* Document passage:
[Start]

Tech ONTAP Blogs

Improve VMware vSphere Storage Efficiency with NVMe Deallocate in ONTAP 9.16.1

ChanceBingen
NetApp
132 Views

In the world of enterprise block storage, ensuring maximum storage efficiency while delivering performance that meets the requirements of modern workloads is critical.

 

When it comes to reclaiming data blocks that are no longer needed (for example, the child file system has deleted some files), enterprise storage arrays and different protocols have implemented various methods for managing data erasure, notably, the SCSI UNMAP command supported by ONTAP with iSCSI and FCP for many years, the SATA TRIM command used typically on SATA attached local SSDs, and now the NVMe deallocate command which is a new feature in ONTAP 9.16.1RC1.

 

In this post, I’ll discuss a brief history of SCSI UNMAP and NVMe deallocate with ONTAP (we’ll skip SATA TRIM for today since it doesn’t apply to ONTAP block protocols), and then talk about how to use it in a VMware vSphere or Cloud Foundation environment.

[End]

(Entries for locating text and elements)
[Start]

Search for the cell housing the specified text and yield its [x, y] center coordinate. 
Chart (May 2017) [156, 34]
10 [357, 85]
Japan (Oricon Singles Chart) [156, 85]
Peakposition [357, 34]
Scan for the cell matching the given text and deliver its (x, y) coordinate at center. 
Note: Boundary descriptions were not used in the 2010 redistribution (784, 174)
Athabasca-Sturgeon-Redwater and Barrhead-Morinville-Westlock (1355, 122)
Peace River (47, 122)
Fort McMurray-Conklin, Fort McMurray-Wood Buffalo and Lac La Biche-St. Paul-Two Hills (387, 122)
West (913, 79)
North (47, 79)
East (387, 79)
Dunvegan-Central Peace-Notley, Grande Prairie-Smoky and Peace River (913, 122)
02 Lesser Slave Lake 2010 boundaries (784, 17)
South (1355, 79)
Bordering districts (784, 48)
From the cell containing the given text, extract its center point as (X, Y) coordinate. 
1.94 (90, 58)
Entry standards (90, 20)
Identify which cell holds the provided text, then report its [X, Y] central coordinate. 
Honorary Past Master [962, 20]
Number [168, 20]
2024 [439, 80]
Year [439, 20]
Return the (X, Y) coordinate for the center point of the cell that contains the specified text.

[End]

* What to do:
1. In the NVMe deallocate blog post, translate this sentence into Spanish: "In the world of enterprise block storage, ensuring maximum storage efficiency while delivering performance that meets the requirements of modern workloads is critical."
2. Extend the NVMe deallocate blog post, picking up after its final sentence.

* Task-by-task outputs:
1. En el mundo del almacenamiento en bloque empresarial, es fundamental garantizar la máxima eficiencia de almacenamiento y, al mismo tiempo, ofrecer un rendimiento que cumpla los requisitos de las cargas de trabajo modernas.

2.
 

Note: ONTAP has supported TRIM (FSCTL_FILE_LEVEL_TRIM) over SMB (Server Message Block AKA CIFS [Common Internet File System]) since 8.3. Typically, this is used by Microsoft Hyper-V, but today we’re only talking about block protocols.

 

Since I’m going to be talking about the ESXi hypervisor in this article, you can read a bit more about Storage Space Reclamation in vSphere on VMware docs.

 

Feel free to skip the history lesson and scroll down to Using NVMe Deallocate with VMware vSphere.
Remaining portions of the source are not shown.